* [WORK REQUEST]:
Copy exactly, and only, the lines from the one containing "Tendencias (667, 1100)" through the last line of the records below.

* [RECORDS SHOWN]:

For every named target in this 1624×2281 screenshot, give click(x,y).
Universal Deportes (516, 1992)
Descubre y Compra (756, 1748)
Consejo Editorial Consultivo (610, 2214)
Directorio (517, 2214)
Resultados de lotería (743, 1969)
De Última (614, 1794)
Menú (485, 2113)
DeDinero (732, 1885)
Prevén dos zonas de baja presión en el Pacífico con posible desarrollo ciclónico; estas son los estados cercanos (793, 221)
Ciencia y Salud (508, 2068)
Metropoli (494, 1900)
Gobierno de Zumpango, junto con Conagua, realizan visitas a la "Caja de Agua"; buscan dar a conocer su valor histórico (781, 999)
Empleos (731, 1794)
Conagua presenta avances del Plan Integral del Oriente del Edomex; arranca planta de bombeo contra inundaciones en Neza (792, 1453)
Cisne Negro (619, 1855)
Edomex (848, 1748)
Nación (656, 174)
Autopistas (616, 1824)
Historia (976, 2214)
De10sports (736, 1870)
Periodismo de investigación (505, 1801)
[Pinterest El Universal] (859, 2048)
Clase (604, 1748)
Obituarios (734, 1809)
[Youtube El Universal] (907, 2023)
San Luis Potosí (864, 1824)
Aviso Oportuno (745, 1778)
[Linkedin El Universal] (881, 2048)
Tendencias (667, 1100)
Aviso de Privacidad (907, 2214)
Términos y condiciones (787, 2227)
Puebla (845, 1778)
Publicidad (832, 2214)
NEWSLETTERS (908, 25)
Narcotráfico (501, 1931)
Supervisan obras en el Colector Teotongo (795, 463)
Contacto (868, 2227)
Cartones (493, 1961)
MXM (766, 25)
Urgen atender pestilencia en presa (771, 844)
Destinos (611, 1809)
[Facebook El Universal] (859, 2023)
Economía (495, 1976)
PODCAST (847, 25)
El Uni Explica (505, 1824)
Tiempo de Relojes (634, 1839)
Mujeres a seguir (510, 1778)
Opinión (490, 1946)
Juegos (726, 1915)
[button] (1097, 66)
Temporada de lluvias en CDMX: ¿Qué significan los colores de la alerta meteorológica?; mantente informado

* [OUTPUT FOR THIS EXERCISE]:
Tendencias (667, 1100)
Aviso de Privacidad (907, 2214)
Términos y condiciones (787, 2227)
Puebla (845, 1778)
Publicidad (832, 2214)
NEWSLETTERS (908, 25)
Narcotráfico (501, 1931)
Supervisan obras en el Colector Teotongo (795, 463)
Contacto (868, 2227)
Cartones (493, 1961)
MXM (766, 25)
Urgen atender pestilencia en presa (771, 844)
Destinos (611, 1809)
[Facebook El Universal] (859, 2023)
Economía (495, 1976)
PODCAST (847, 25)
El Uni Explica (505, 1824)
Tiempo de Relojes (634, 1839)
Mujeres a seguir (510, 1778)
Opinión (490, 1946)
Juegos (726, 1915)
[button] (1097, 66)
Temporada de lluvias en CDMX: ¿Qué significan los colores de la alerta meteorológica?; mantente informado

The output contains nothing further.